In randomised double blinded studies for SSTIs, whether they were caused by MRSA or Meticillin Sensitive Staphylococcus aureus (MSSA), Ceftaroline was shown to be non-inferior to Vancomycin PLUS Aztreonam; in fact the cure rates were better for Ceftaroline (96.7% versus 88.9%). HOWEVER, I have a bit of a problem with this study and that is that Vancomycin PLUS Aztreonam is not the gold-standard therapy for MSSA infections, Flucloxacillin is. Therefore Ceftaroline should be compared to this treatment not Vancomycin PLUS Aztreonam. In fact Aztreonam is not necessary for almost all SSTIs because they are usually caused by Gram-positive bacteria and Aztreonam has no useful Gram-positive activity. Comparing Ceftaroline to Vancomycin MIGHT be acceptable for MRSA infections but that wasn’t the case in the studies which have led to it getting a license. If Vancomycin is in fact inferior to Flucloxacillin (and in my experience it usually is) then according to the studies Ceftaroline (which appears equivalent to Vancomycin) might also be inferior to Flucloxacillin. There really needs to be a direct comparison between Ceftaroline and Flucloxacillin before a decision is made whether to use Ceftaroline first line. Until then I would suggest Flucloxacillin is still the best treatment for SSTI.

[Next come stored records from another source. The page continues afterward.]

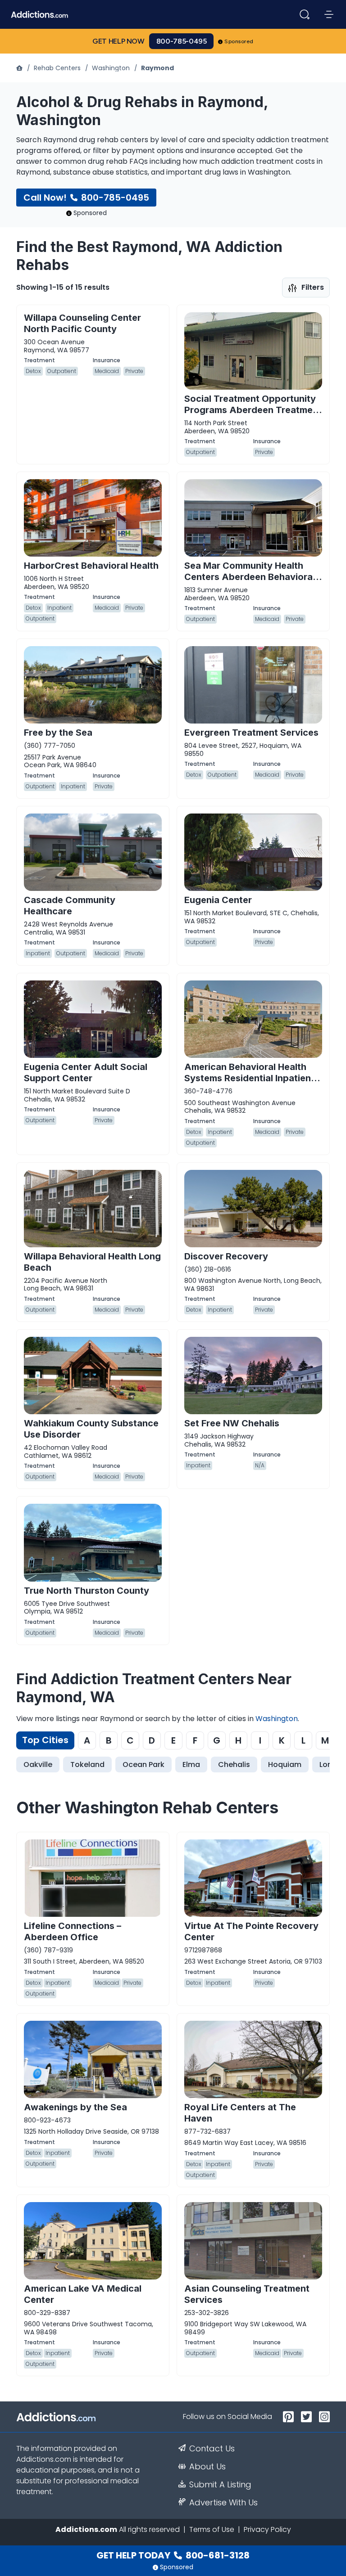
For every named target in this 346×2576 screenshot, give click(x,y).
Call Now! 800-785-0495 (86, 197)
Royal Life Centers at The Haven (240, 2113)
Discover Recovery (226, 1256)
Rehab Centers (57, 67)
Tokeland (87, 1764)
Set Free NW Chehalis (231, 1423)
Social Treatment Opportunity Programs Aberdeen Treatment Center (253, 410)
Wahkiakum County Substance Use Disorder (91, 1429)
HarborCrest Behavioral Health (91, 565)
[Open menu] (329, 14)
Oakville (37, 1764)
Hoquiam (284, 1764)
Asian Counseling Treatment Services (247, 2294)
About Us (207, 2466)
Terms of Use (211, 2529)
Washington (111, 67)
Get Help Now (118, 41)
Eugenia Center (218, 900)
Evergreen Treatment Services (251, 732)
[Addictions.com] (20, 67)
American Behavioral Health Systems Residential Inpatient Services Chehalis (249, 1078)
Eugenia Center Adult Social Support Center (85, 1072)
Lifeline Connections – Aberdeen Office (72, 1931)
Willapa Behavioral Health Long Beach (92, 1262)
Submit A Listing (220, 2484)
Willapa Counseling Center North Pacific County (82, 323)
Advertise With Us (223, 2502)
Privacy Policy (267, 2529)
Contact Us (212, 2448)
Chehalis (234, 1764)
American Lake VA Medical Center (82, 2294)
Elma (191, 1764)
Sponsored (239, 41)
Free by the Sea (58, 732)
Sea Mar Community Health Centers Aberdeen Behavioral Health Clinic (249, 576)
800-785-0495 (181, 41)
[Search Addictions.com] (304, 14)
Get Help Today (173, 2555)
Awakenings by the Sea (75, 2107)
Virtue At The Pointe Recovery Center (251, 1931)
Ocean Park (143, 1764)
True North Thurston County (86, 1590)
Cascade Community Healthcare (69, 906)
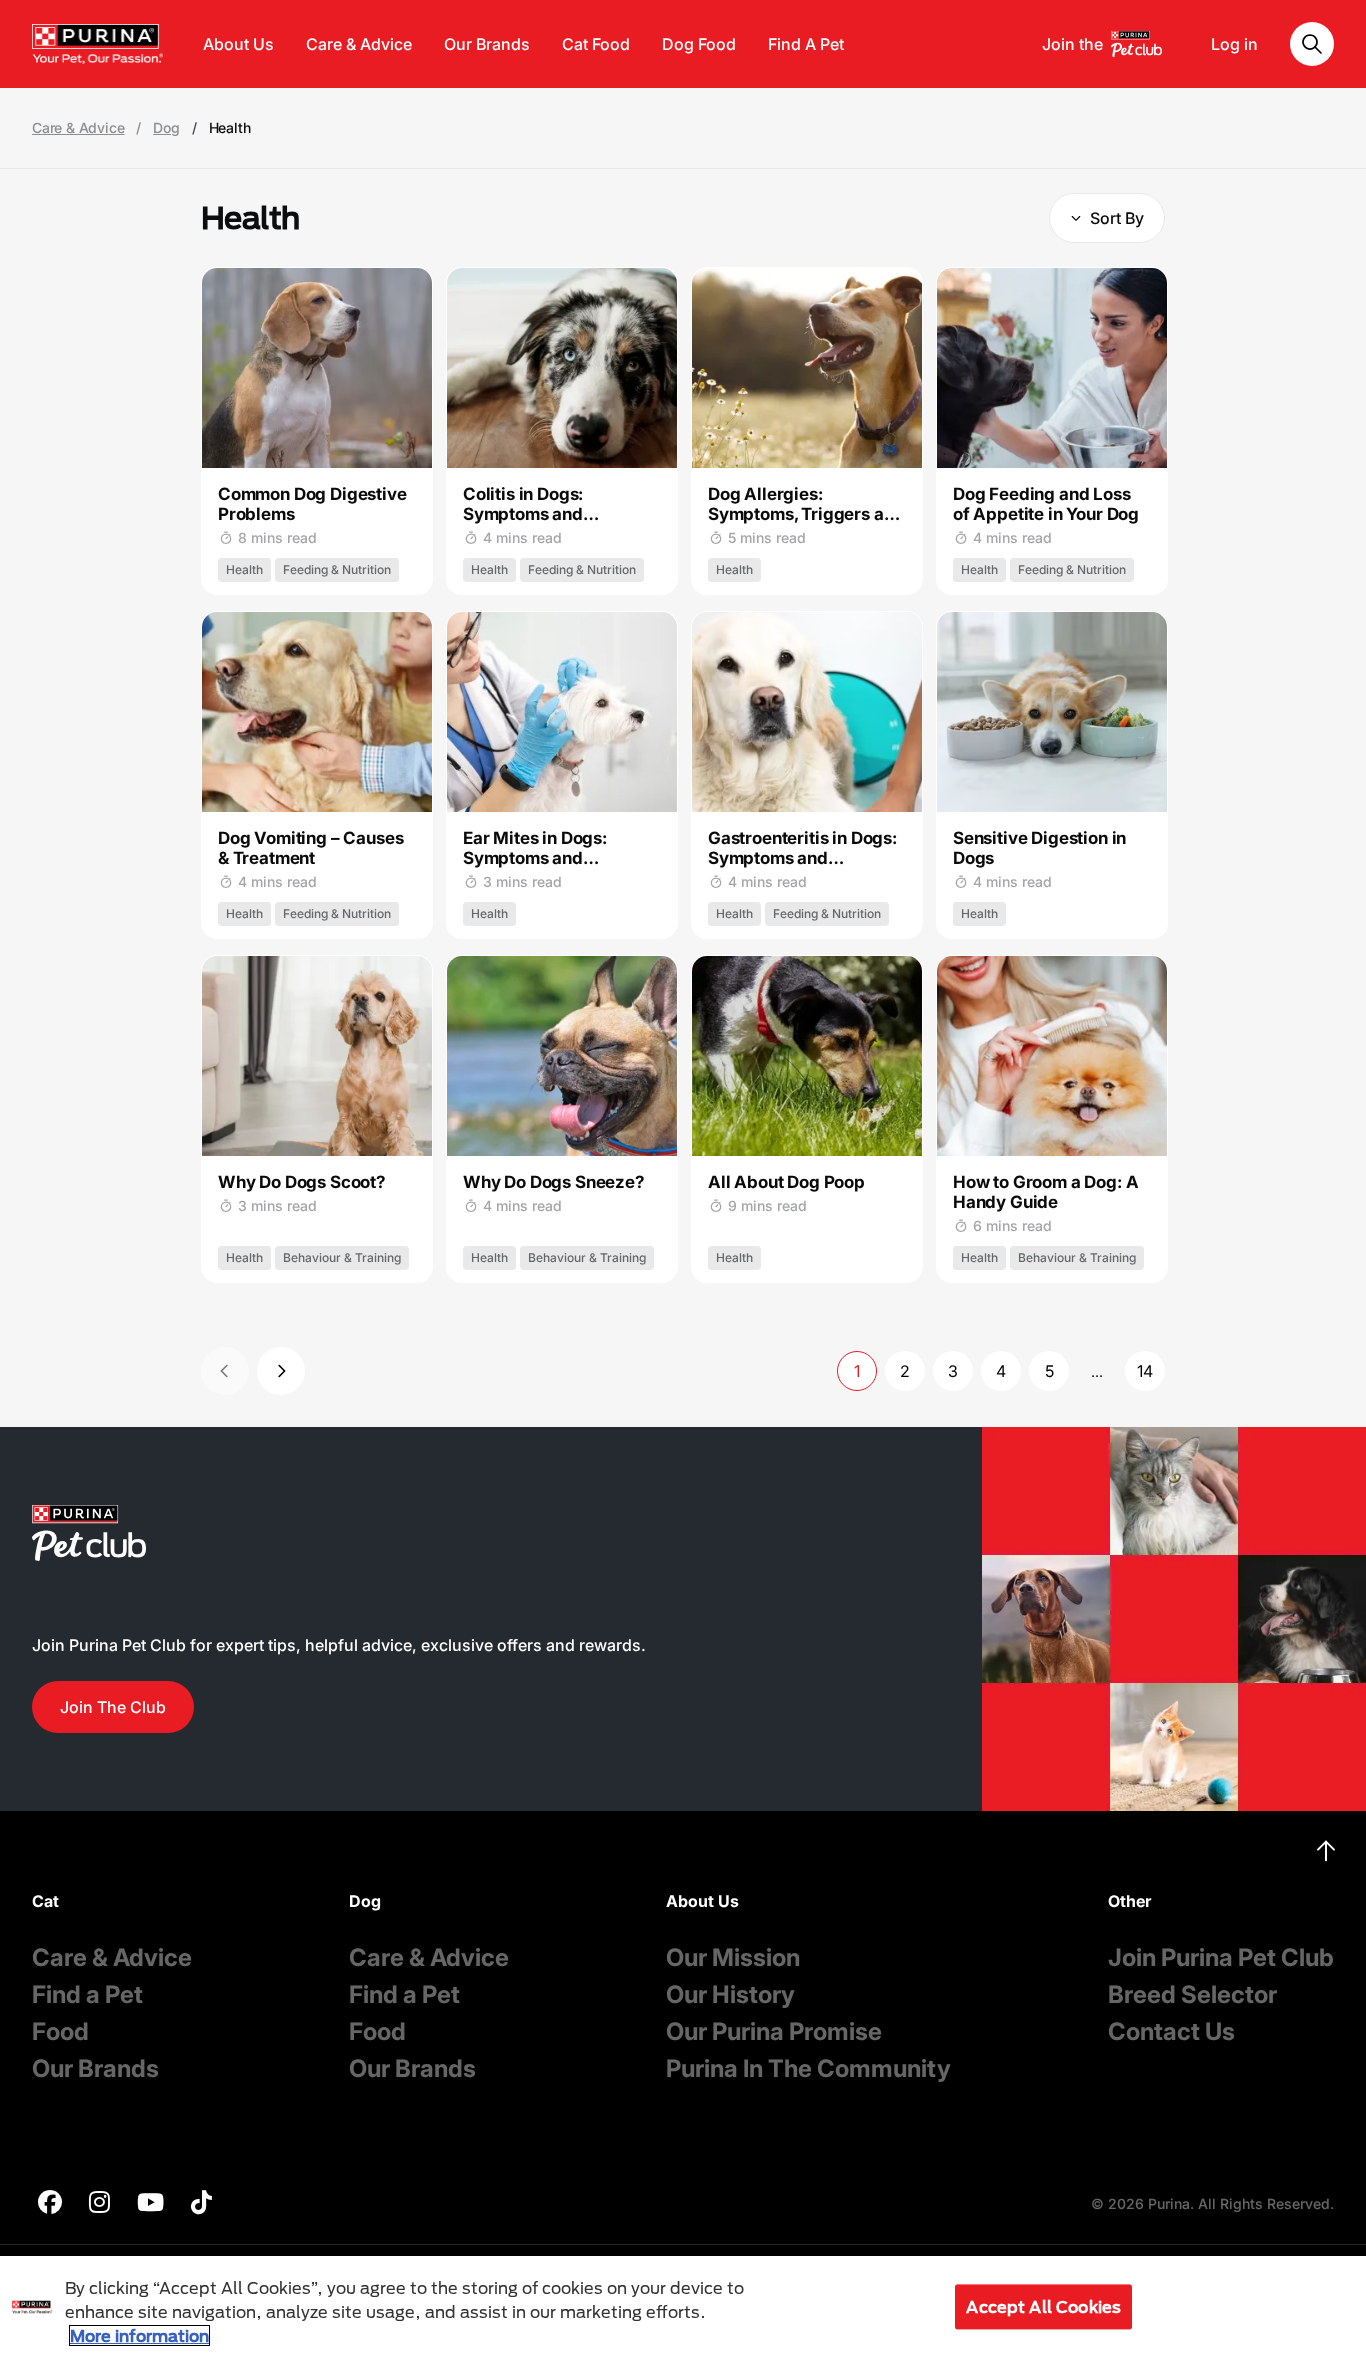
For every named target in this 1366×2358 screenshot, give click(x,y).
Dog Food (699, 44)
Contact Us (1171, 2031)
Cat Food (596, 44)
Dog (166, 128)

The clinical trials evaluating Ceftaroline for CAP compared it to Ceftriaxone and showed there was a better clinical outcome with Ceftaroline (86.6% versus 78.2%). HOWEVER, I also have a slight problem with these studies in that Ceftriaxone is not normal first line therapy for CAP. My problem with this though is less than with the SSTI studies because Ceftriaxone could be first line therapy for CAP in that it can be used to treat the common bacterial causes of CAP (e.g. S. pneumoniae and H. influenzae) but in more difficult to reach sites (e.g. cerebrospinal fluid). The beta-lactams more commonly used to treat CAP e.g. Amoxicillin, Co-amoxiclav, Cefuroxime, don’t penetrate some areas. I just think if you are going to look at efficacy and safety you should compare to the currently used gold-standard treatment not some other randomly selected antibiotic. That is unless the manufacturers don’t believe their new antibiotic is actually up to matching or improving the outcome!?!
Is Ceftaroline really a new antibiotic?
OK so Ceftaroline isn’t really a new antibiotic, but its activity against MRSA means it should be considered as “new” even if it is still a cephalosporin. So when am I likely to use it in my patients? Probably for SSTI caused by MRSA where I don’t want to use a glycopeptide (e.g. Vancomycin or Teicoplanin) and where I am worried about side-effects or drug interactions due to drugs like Daptomycin or Linezolid. I doubt I will ever use it for CAP as even in those rare cases of MRSA pneumonia, Linezolid is probably a better choice.
Over time, however, it might become my go to antibiotic for MRSA SSTIs but probably only if and when it becomes cheaper (Ceftaroline = £75.00 per day compared to Teicoplanin £7.32 per day… which over a 10 day course would be £675.00 more expensive… ouch!).